File descriptors range from 0 through OPEN_MAX−1. (Recall Figure 2.11.) Early historical implementations of the UNIX System had an upper limit of 19, allowing a maximum of 20 open ﬁles per process, but many systems subsequently increased this limit to 63.

With FreeBSD 8.0, Linux 3.2.0, Mac OS X 10.6.8, and Solaris 10, the limit is essentially inﬁnite, bounded by the amount of memory on the system, the size of an integer, and any hard and soft limits conﬁgured by the system administrator.

open and openat Functions

A ﬁle is opened or created by calling either the open function or the openat function.

#include <fcntl.h>

int open(const char *path,int oﬂag,... /* mode_t mode */ );

int openat(int fd,const char *path,int oﬂag,... /* mode_t mode */ );

Both return: ﬁle descriptor if OK, −1 on error

We show the last argument as ..., which is the ISO C way to specify that the number and types of the remaining arguments may vary. For these functions, the last argument is used only when a new ﬁle is being created, as we describe later. We show this argument as a comment in the prototype.

The path parameter is the name of the ﬁle to open or create. This function has a multitude of options, which are speciﬁed by the oﬂag argument. This argument is formed by ORing together one or more of the following constants from the <fcntl.h> header:

O_RDONLY	Open for reading only.
O_WRONLY	Open for writing only.
O_RDWR	Open for reading and writing.
Most implementations deﬁne O_RDONLY as 0, O_WRONLY as 1, and O_RDWR as 2, for compatibility with older programs.
O_EXEC	Open for execute only.
O_SEARCH	Open for search only (applies to directories).
The purpose of the O_SEARCH constant is to evaluate search permissions at the time a directory is opened. Further operations using the directory’s ﬁle descriptor will not reevaluate permission to search the directory. None of the versions of the operating systems covered in this book support O_SEARCH yet.

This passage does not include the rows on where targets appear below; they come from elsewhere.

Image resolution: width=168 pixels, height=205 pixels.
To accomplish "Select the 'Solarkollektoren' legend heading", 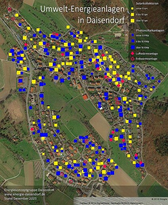I will (x=147, y=4).
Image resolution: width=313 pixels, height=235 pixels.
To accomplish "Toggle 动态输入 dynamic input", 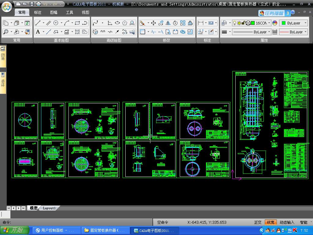I will [x=287, y=222].
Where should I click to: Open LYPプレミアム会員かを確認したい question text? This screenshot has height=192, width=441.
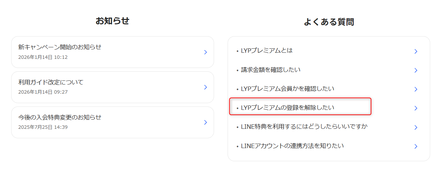(x=288, y=89)
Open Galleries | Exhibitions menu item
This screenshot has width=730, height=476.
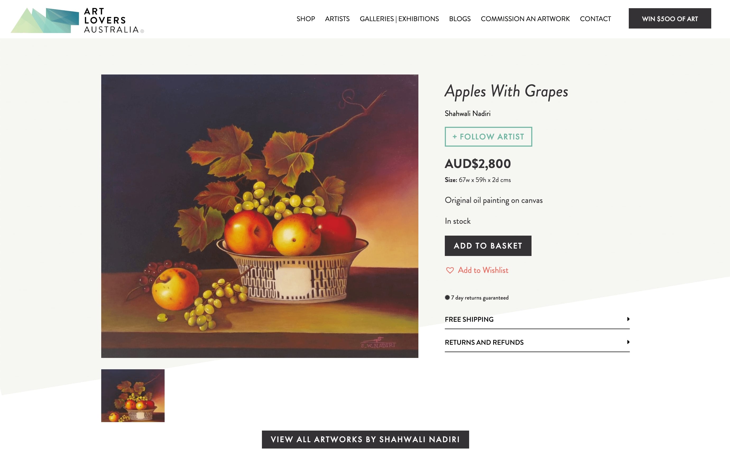click(x=399, y=19)
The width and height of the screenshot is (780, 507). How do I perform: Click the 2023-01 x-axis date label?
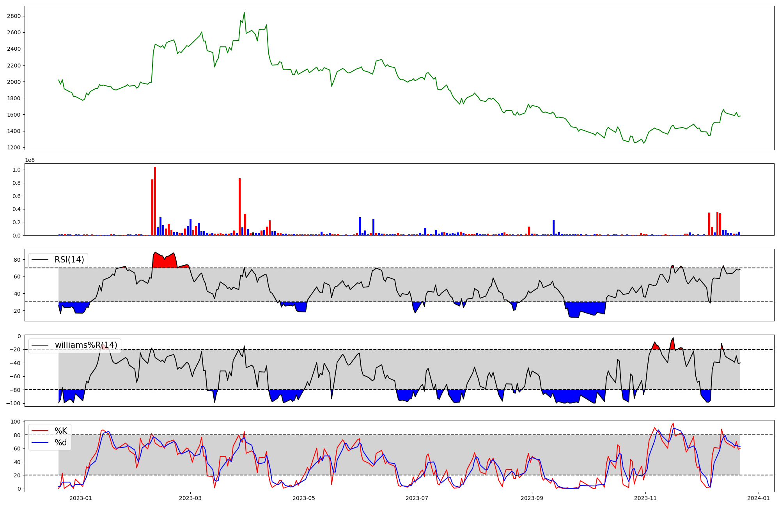pos(81,498)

One and only one of the previous ﬁve constants must be speciﬁed. The following constants are optional:

O_APPEND	Append to the end of ﬁle on each write. We describe this option in detail in Section 3.11.
O_CLOEXEC	Set the FD_CLOEXEC ﬁle descriptor ﬂag. We discuss ﬁle descriptor ﬂags in Section 3.14.
O_CREAT	Create the ﬁle if it doesn’t exist. This option requires a third argument to the open function (a fourth argument to the openat function) — the mode, which speciﬁes the access permission bits of the new ﬁle. (When we describe a ﬁle’s access permission bits in Section 4.5, we’ll see how to specify the mode and how it can be modiﬁed by the umask value of a process.)
O_DIRECTORY	Generate an error if path doesn’t refer to a directory.
O_EXCL	Generate an error if O_CREAT is also speciﬁed and the ﬁle already exists. This test for whether the ﬁle already exists and the creation of the ﬁle if it doesn’t exist is an atomic operation. We describe atomic operations in more detail in Section 3.11.
O_NOCTTY	If path refers to a terminal device, do not allocate the device as the controlling terminal for this process. We talk about controlling terminals in Section 9.6.
O_NOFOLLOW	Generate an error if path refers to a symbolic link. We discuss symbolic links in Section 4.17.
O_NONBLOCK	If path refers to a FIFO, a block special ﬁle, or a character special ﬁle, this option sets the nonblocking mode for both the opening of the ﬁle and subsequent I/O. We describe this mode in Section 14.2.
In earlier releases of System V, the O_NDELAY (no delay) ﬂag was introduced. This option is similar to the O_NONBLOCK (nonblocking) option, but an ambiguity was introduced in the return value from a read operation. The no-delay option causes a read operation to return 0 if there is no data to be read from a pipe, FIFO, or device, but this conﬂicts with a return value of 0, indicating an end of ﬁle. SVR4-based systems still support the no-delay option, with the old semantics, but new applications should use the nonblocking option instead.
O_SYNC	Have each write wait for physical I/O to complete, including I/O necessary to update ﬁle attributes modiﬁed as a result of the write. We use this option in Section 3.14.
O_TRUNC	If the ﬁle exists and if it is successfully opened for either write-only or read–write, truncate its length to 0.
O_TTY_INIT	When opening a terminal device that is not already open, set the nonstandard termios parameters to values that result in behavior that conforms to the Single UNIX Speciﬁcation. We discuss the termios structure when we discuss terminal I/O in Chapter 18.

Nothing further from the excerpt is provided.